*EXTRACT TO READ*.
--------------------

Ukrainian writer, lawyer, human rights activist and TV and radio presenter

Larysa Volodymyrivna Denysenko (Лари́са Володи́мирівна Денисе́нко; born 17 June 1973) is a Ukrainian writer, lawyer, human rights activist, TV and radio presenter, and member of the PEN Ukraine.

==Biography==
Denysenko was born on 17 June in Kyiv. She is of Lithuanian-Greek origin with admixtures of Hungarian, Polish, Romani and Ukrainian blood. She mastered Ukrainian at the age of 23 when she started working at the Ministry of Justice of Ukraine. She graduated from the University of Kyiv, Law faculty, Central European University (Budapest) and attended a law course at the Ministry of Justice and Security.

Denysenko lives in Kyiv. She is in a civil marriage and has two sons. She also collects snails.

==Legal career==
Denysenko conducts law practice. She is licensed to practice in Toronto and Ottawa on refugee and migrant matters. She is one of the lawyers representing the interests of citizens in the European Court of Human Rights (Strasbourg). She also worked as the director of the international law department of the Ministry of Justice of Ukraine, an adviser to the Minister of Justice, a scientific consultant to parliamentary committees, and headed the national branch of the international anti-corruption organization Transparency International.

--------------------

*PROVIDED DATA*.
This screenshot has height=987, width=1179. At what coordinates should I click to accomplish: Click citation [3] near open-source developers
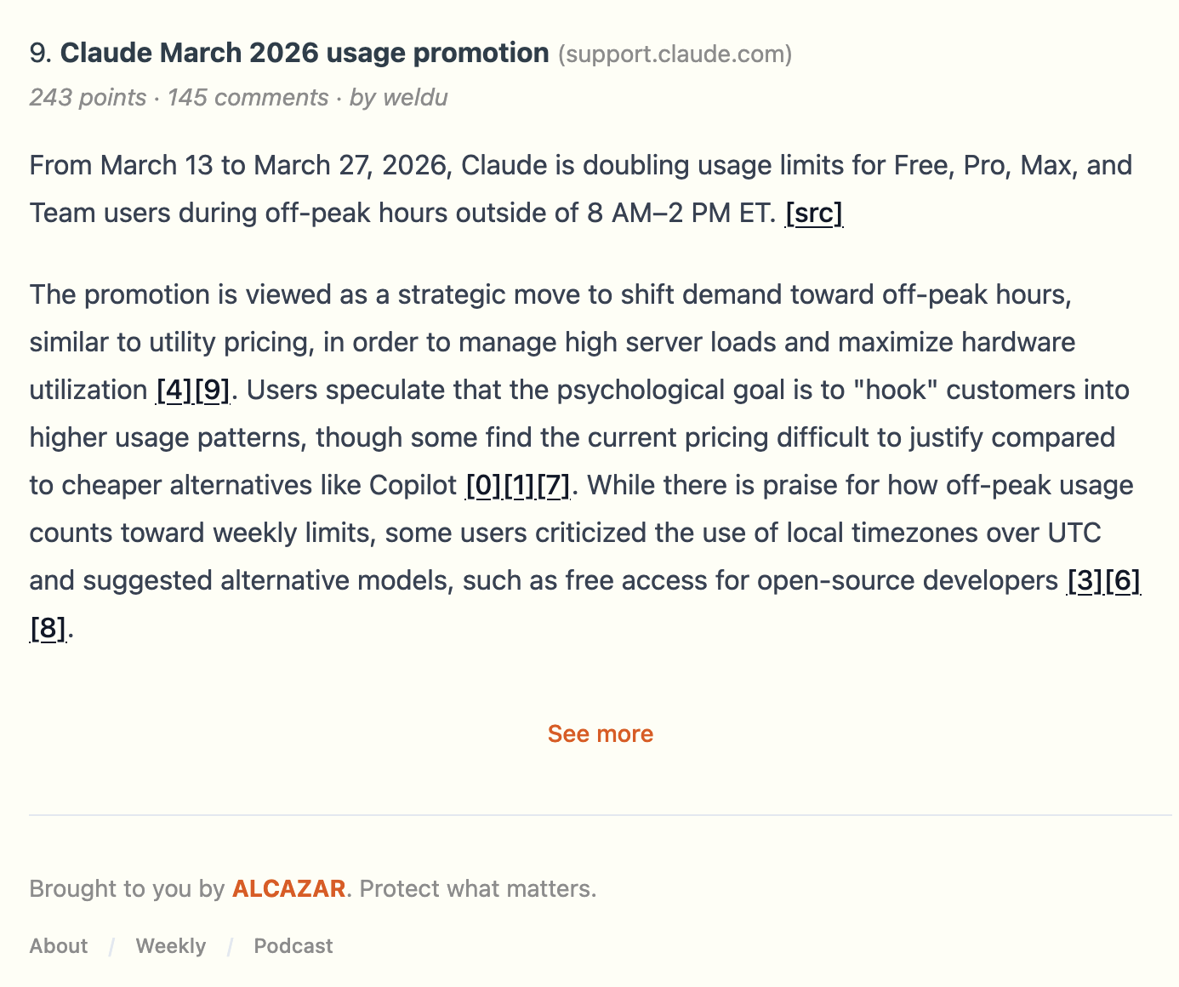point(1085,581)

--------------------

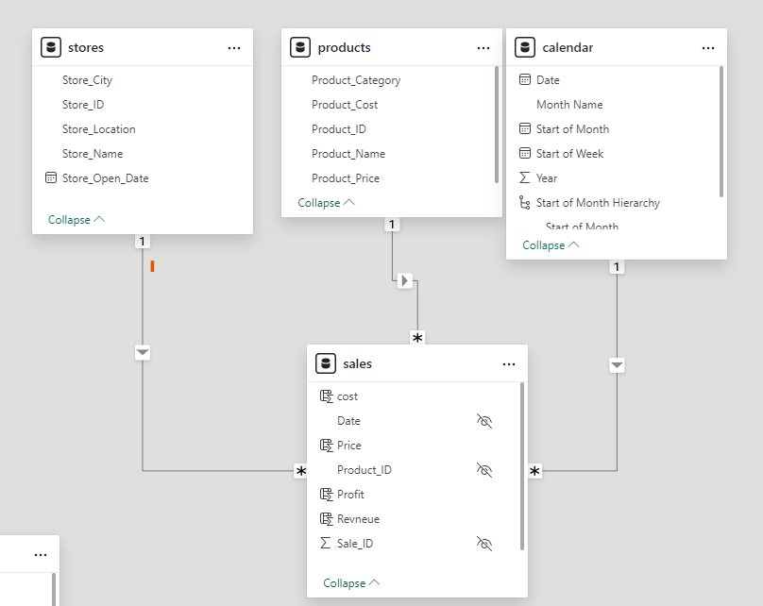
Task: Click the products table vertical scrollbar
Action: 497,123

--------------------

*REQUIRED TASK*.
Write the next part of the biography of Larysa Denysenko above, starting after its last sentence.

*RESPONSE TO THE TASK*.
==Literary career==
Denysenko began her literary career by winning the Coronation of the Word competition. The book "Dancing in Masks" took 1st place in the ranking of the best Ukrainian book in the fiction genre of Korrespondent magazine in 2007. She is the author of 10 books (as of 2012). The book about the diversity of human relations in modern Ukraine by Maya and her mother, whose presentation was thwarted by right-wing radical forces, became widely known. After the incident, the author posted a PDF version of the book for free access. In 2019, the book "Me and the Constitution" was published, co-authored by Denysenko. It is a book that explains the Constitution for children in simple language and illustrations.

==Media career==
Denysenko works for Hromadske Radio. She consistently uses femininities on the radio, during interviews and on television. She is the author and host of the culturological program "Document +" on TV channels "Studio 1+1" and "1+1 International".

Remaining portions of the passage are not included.